Alsmiffy is behind glass as thick as her arm, completely sealed and filled with a faintly coloured gas, brown-red like rusty blood.

She almost doesn't notice that parts of him just fall away, before being replaced by more of whatever it was he was made of-

Oh, god, what happened here, what happened to the old world of digging things and learning to farm...?

She can barely look at Rythian. He's chained with manacles that glow, purple and clenching onto his puckered dark skin, and she's so focused on it she barely notices his face, the mask is off and his face splits in an Enderman scream, and he flashes forward and back in a how Nano can't bear, can't look at without her heart twisting in something she doesn't quite feel.

“What is this?” She sounds numb, even to herself. The look Xephos gives her is empty and sad, hard and jagged in the wrong places. “What did they do...?”

“'They?'” Xephos looks dead, still, this new version is as the first in that way at least. “You mean me. Ridge and I did this.” He taps at his heart and sighs-

Rythian can see them, then, and he screeches, a not-noise amongst the cacophony she knows as the End.
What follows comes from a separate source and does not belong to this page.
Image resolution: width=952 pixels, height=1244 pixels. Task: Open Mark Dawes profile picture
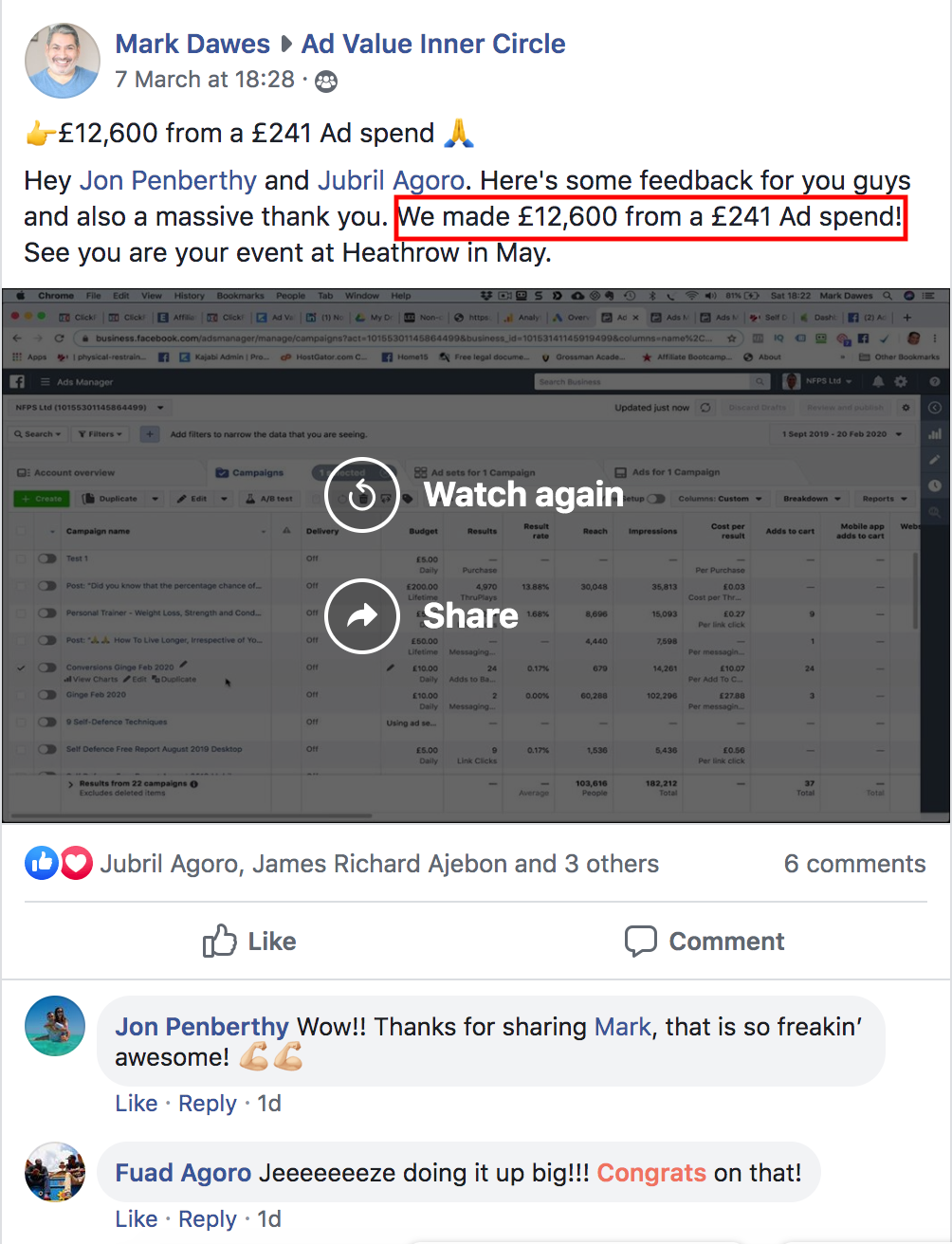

She's never been, but she suspects that out of the people in this room, she's the only one.

 

“Rythian, calm down-” but maybe he can't see them, just feel them, because it's obvious he can't hear her voice under the shouts. “Rythian,” Nano turns, almost without thinking. Xephos is staring at Lalna next to her, wide and absent eyes unmatched by the other prone man. “Xephos, we have to make him stop, Ridge will come and we aren't ready...”

 

Silence, charged and shifting. Xephos glances back at her before moving further back into the darkness of the room.

“Yes, we are.”

 

A deafening crack, an earthquake symphony, and-

 

“Oh, did he not kill you?” Ridge is a lightly accented disease, and one she has contracted. A mutation, a cancer, and his voice is about as welcome as one. “That's... annoying, I guess. Not unanticipated, but annoying. Oh well.”   She whirls around and feels her shoulders heave up in defence.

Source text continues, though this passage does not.